**Text section:**
────────────────────────────────────────

In their investigation, police had explored many hypotheses, including the possibility that the crime was motivated by racism or ethnic bias. 

The same day, Christenson came to the Minneapolis Police 5th Precinct headquarters to complain that his cigarettes had been tampered with at local convenience stores, and that Kyle’s Market was selling tainted cigarettes, the complaint says.

Police went to Christenson’s home in the 3600 block of Colfax Avenue South—about a block from Kyle’s Market—on July 11. Christenson told officers that he believed the cigarettes he had been buying from Kyle’s were tainted, and that he’d also bought a pizza that he thought was tainted with some kind of hallucinogenic substance, according to the complaint.

Christenson admitted to police that he has a bipolar disorder, but that he doesn’t take his medication because he believes it’s also tainted, the complaint says.

────────────────────────────────────────

**Given data:**
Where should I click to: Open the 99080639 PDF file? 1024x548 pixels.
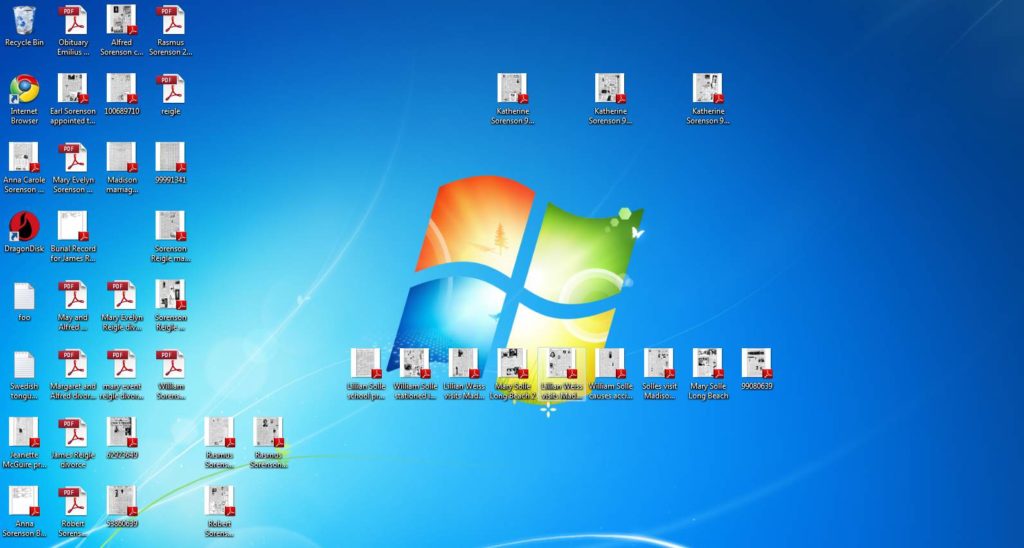pyautogui.click(x=757, y=363)
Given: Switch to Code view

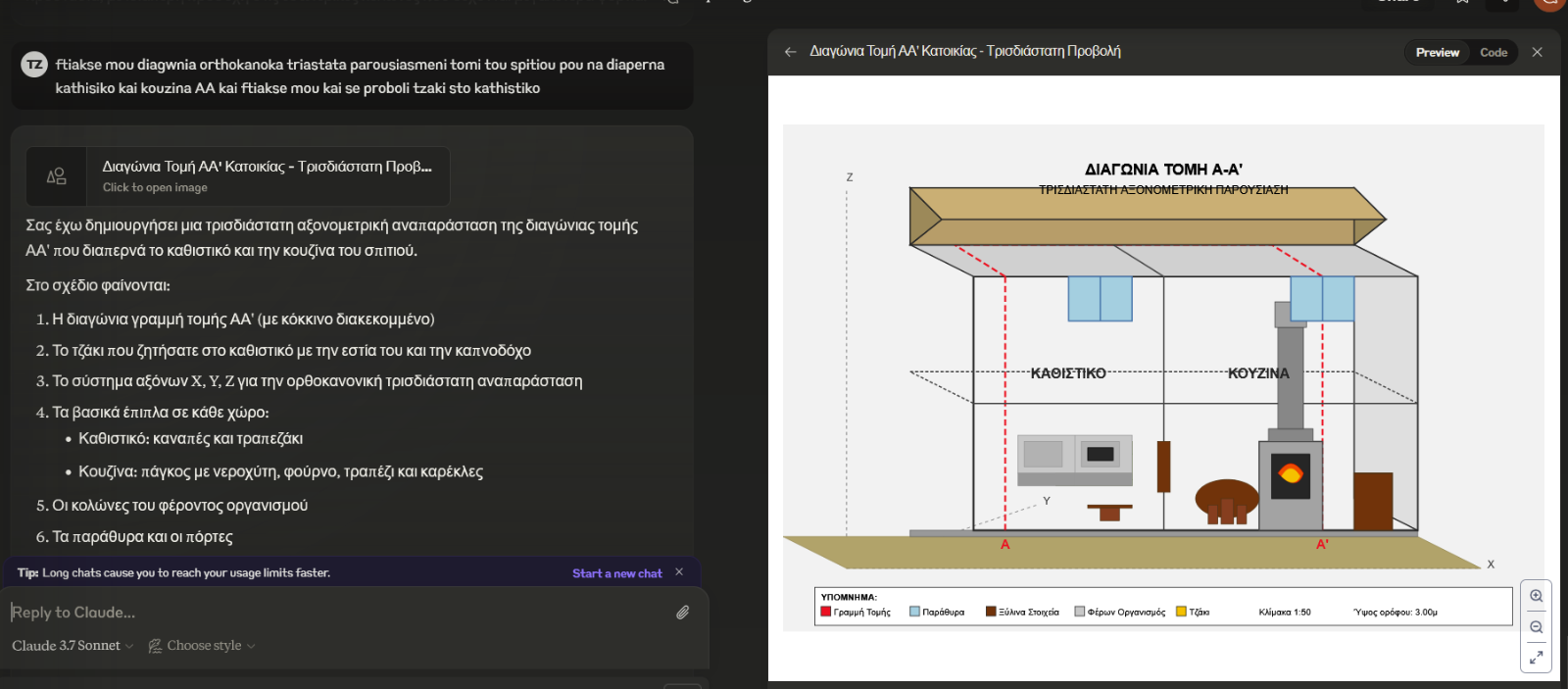Looking at the screenshot, I should point(1493,52).
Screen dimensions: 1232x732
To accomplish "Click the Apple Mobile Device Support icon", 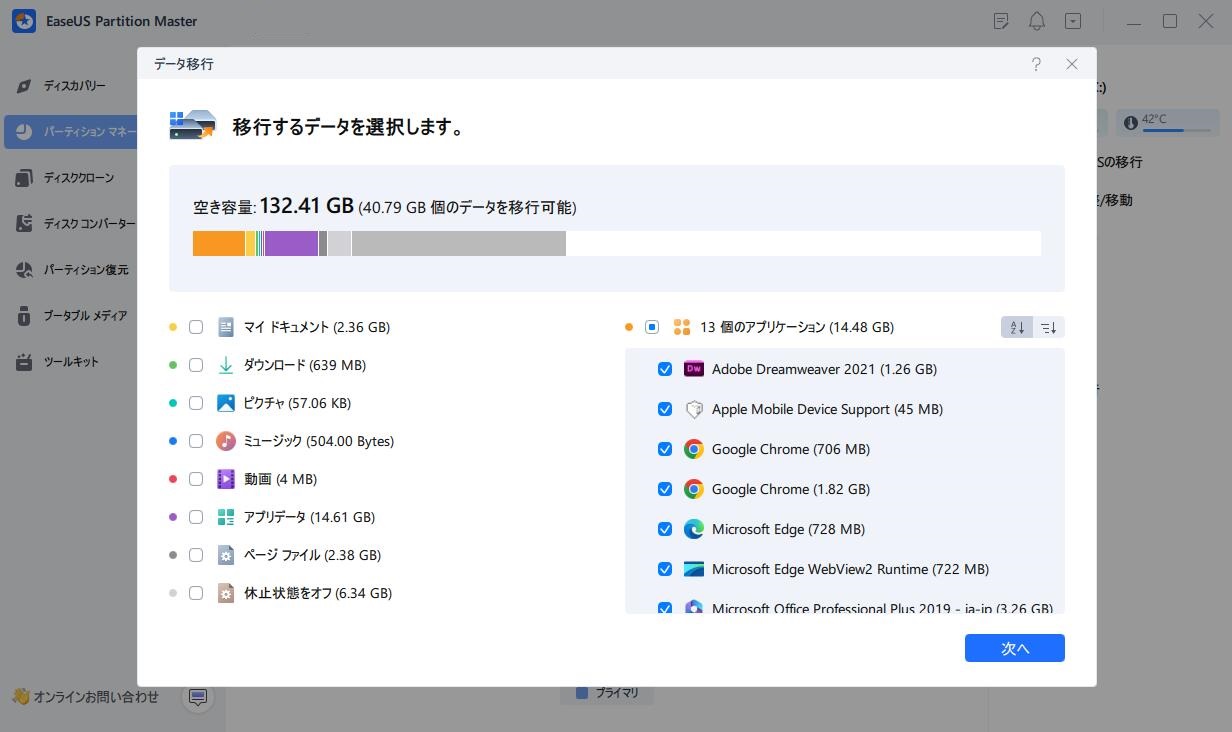I will 694,409.
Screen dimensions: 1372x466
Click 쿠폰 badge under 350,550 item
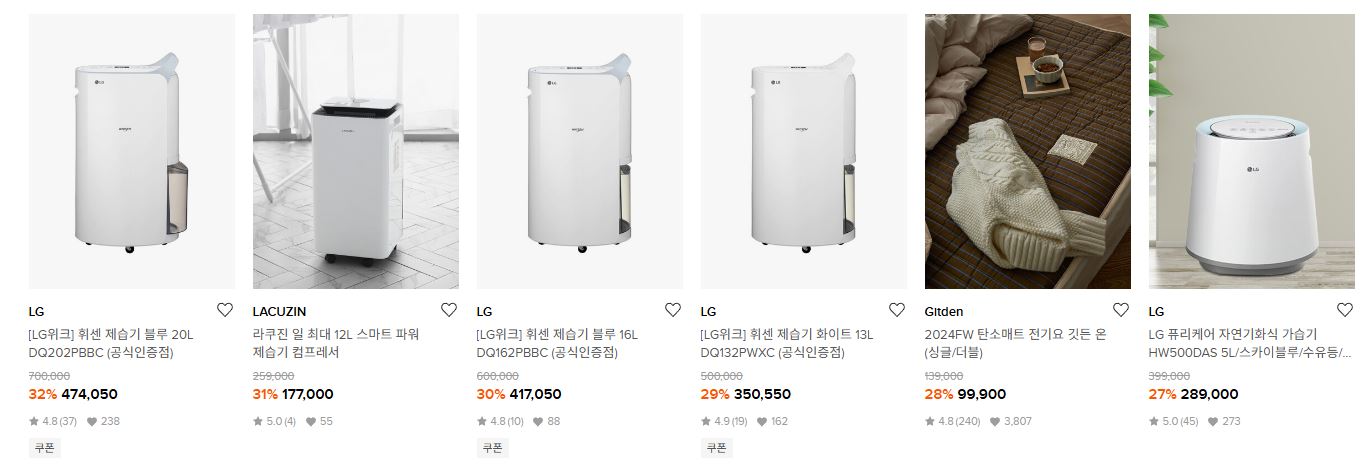tap(716, 448)
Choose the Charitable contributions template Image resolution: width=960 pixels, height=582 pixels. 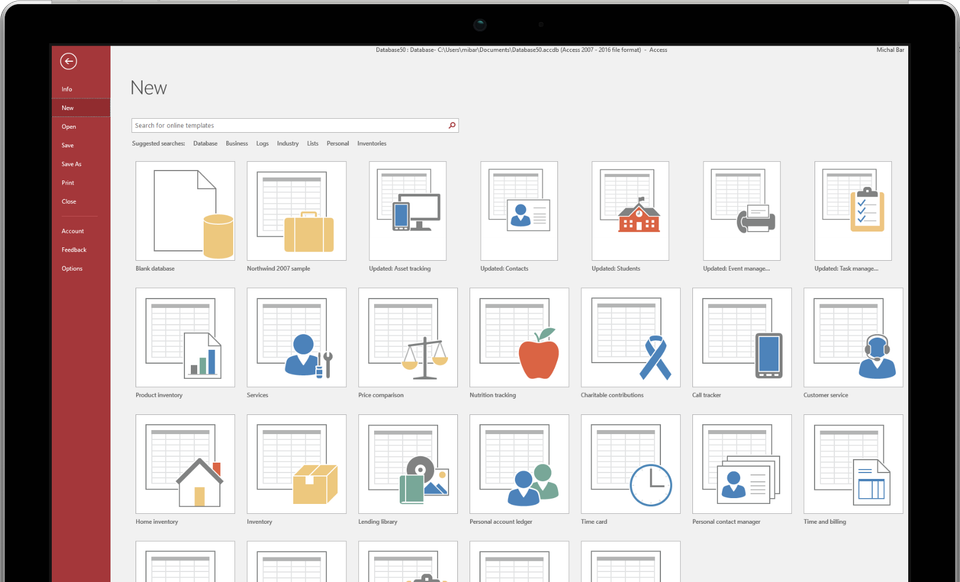(x=630, y=337)
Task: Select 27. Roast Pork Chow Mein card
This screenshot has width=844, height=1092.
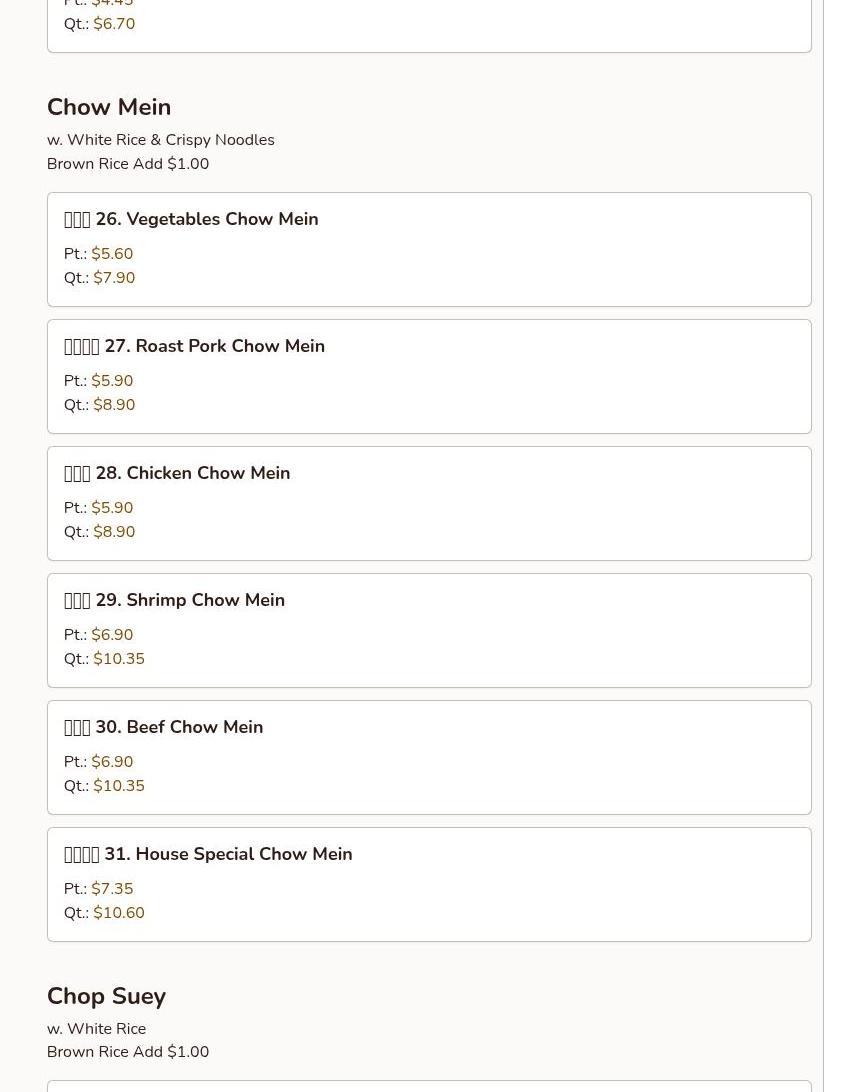Action: click(x=429, y=377)
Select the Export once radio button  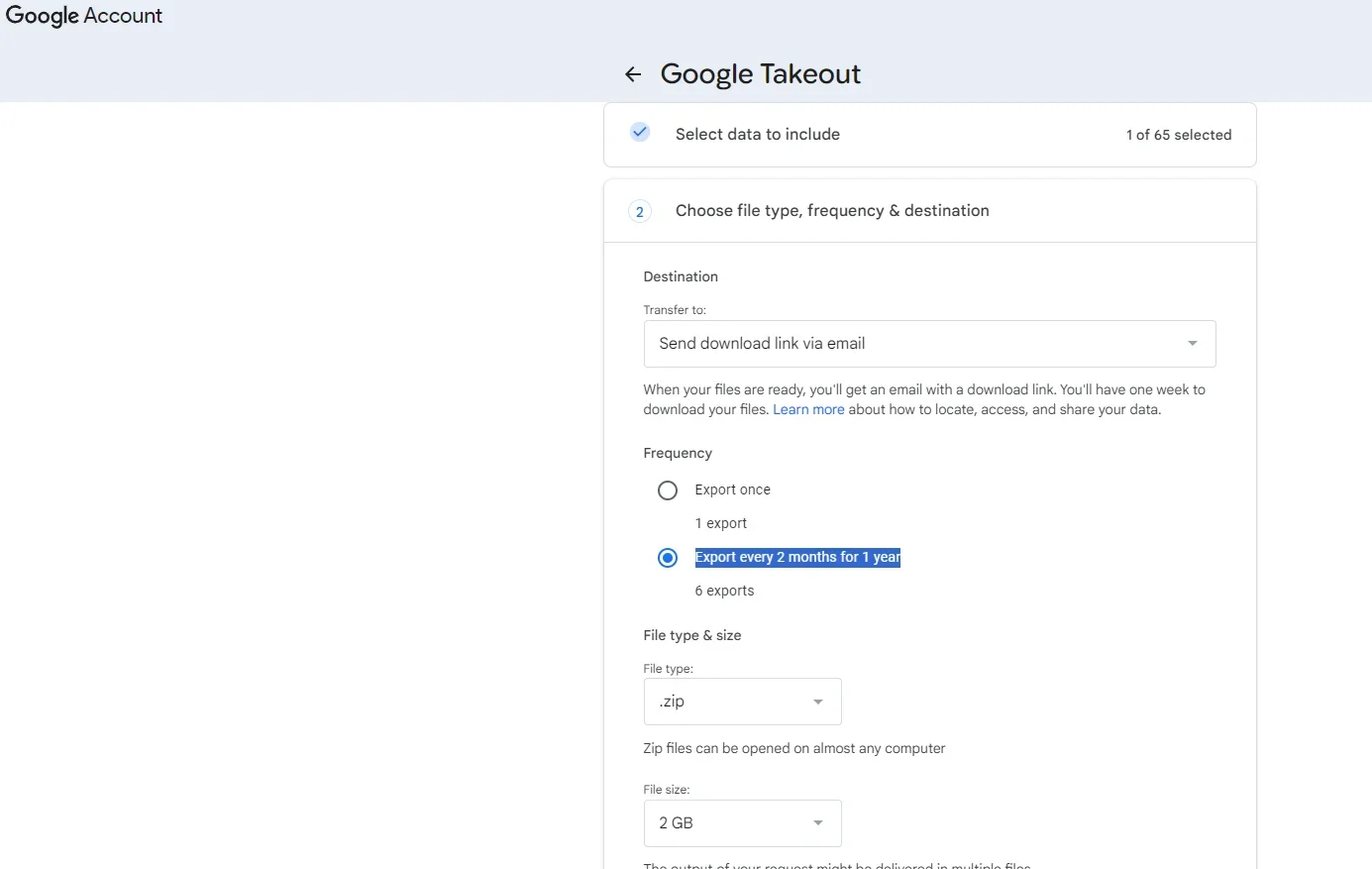668,490
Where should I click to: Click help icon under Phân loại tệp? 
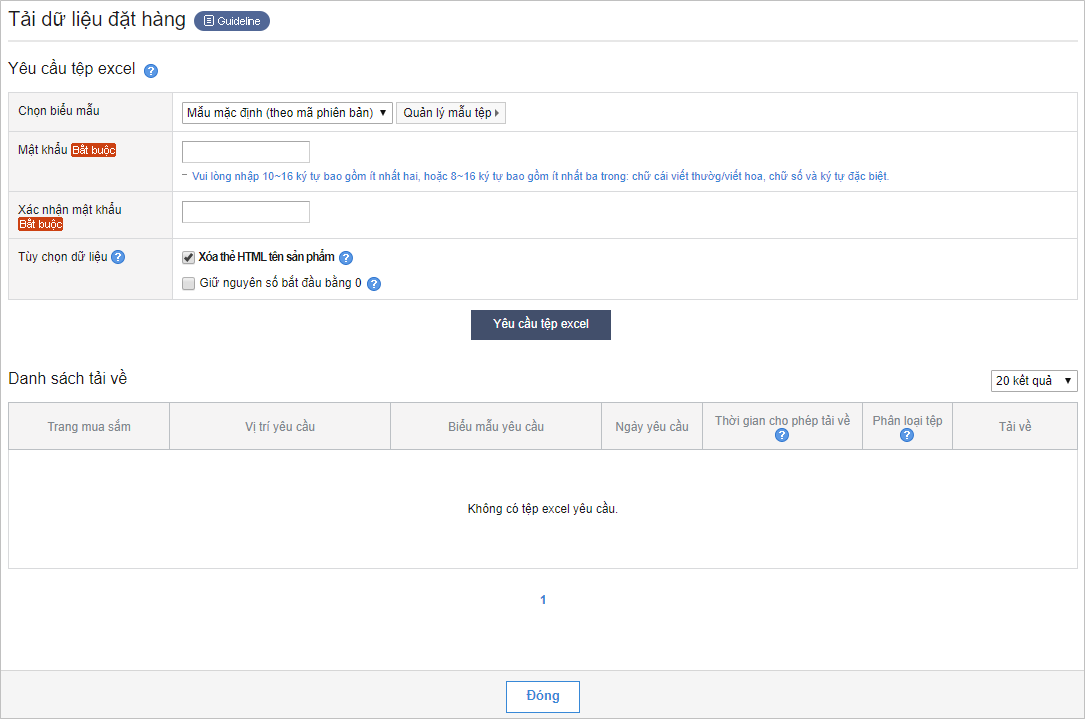click(907, 435)
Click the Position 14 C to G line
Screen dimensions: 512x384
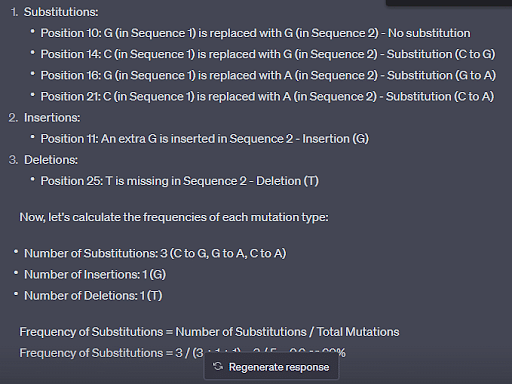(268, 54)
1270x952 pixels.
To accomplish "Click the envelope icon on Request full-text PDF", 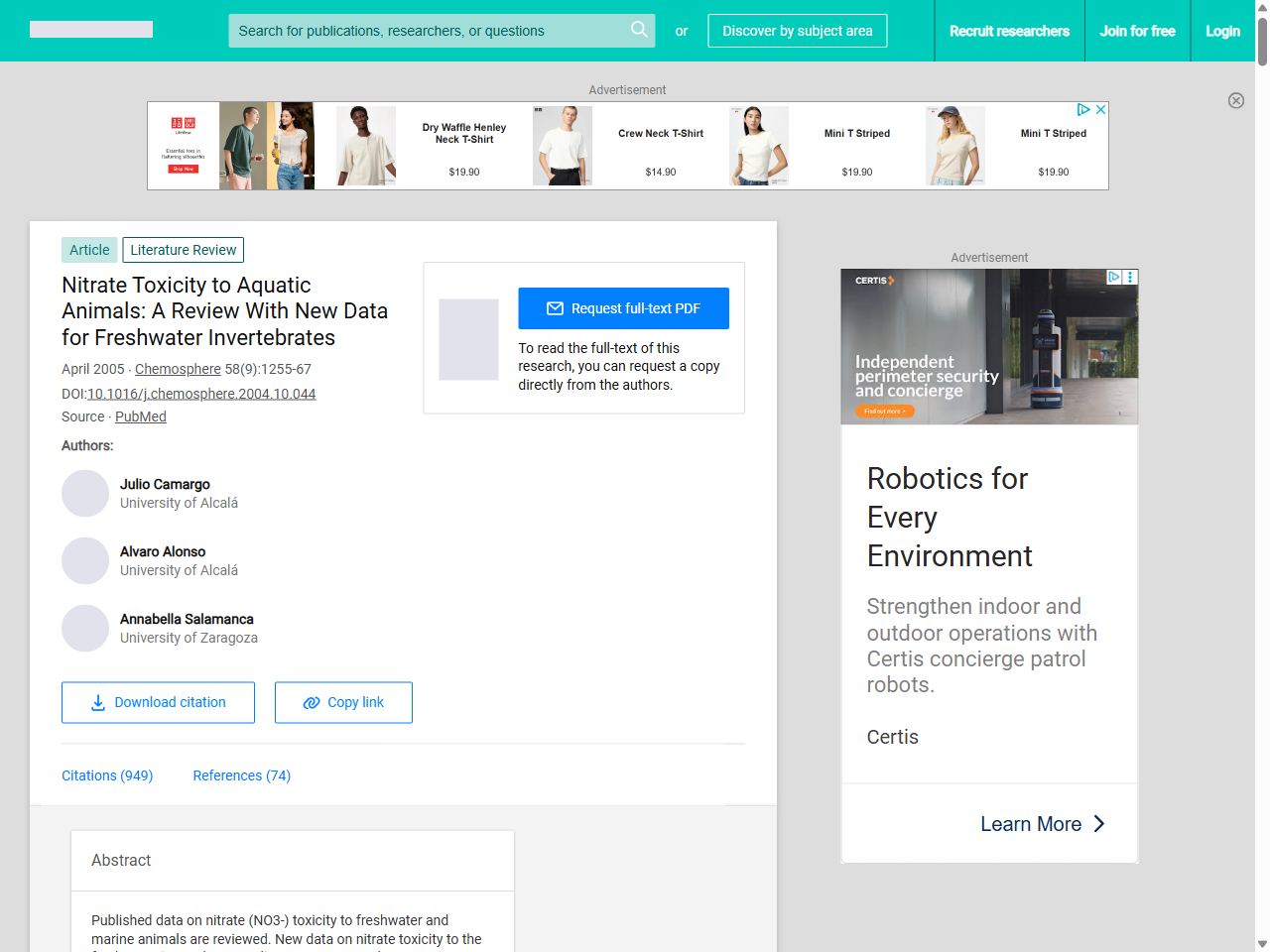I will 556,308.
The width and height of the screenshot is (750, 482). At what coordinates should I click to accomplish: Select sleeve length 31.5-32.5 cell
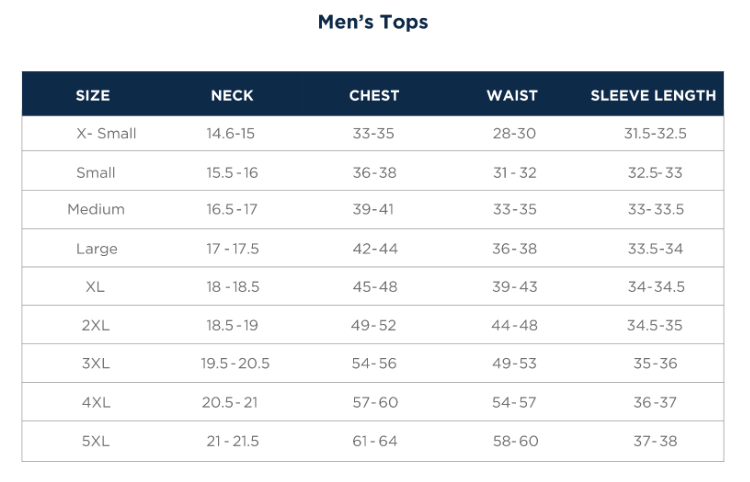pyautogui.click(x=655, y=133)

────────────────────────────────────────

**Required actions:**
1/ Please explain, using the passage on the police complaint about Christenson, why he said he doesn't take his medication. Keep it to one to three sentences.
2/ In the passage on the police complaint about Christenson, on what date did police go to Christenson's home?

**Outputs in order:**
1/ Christenson told police he doesn't take his medication for bipolar disorder because he believes it is also tainted.

2/ July 11.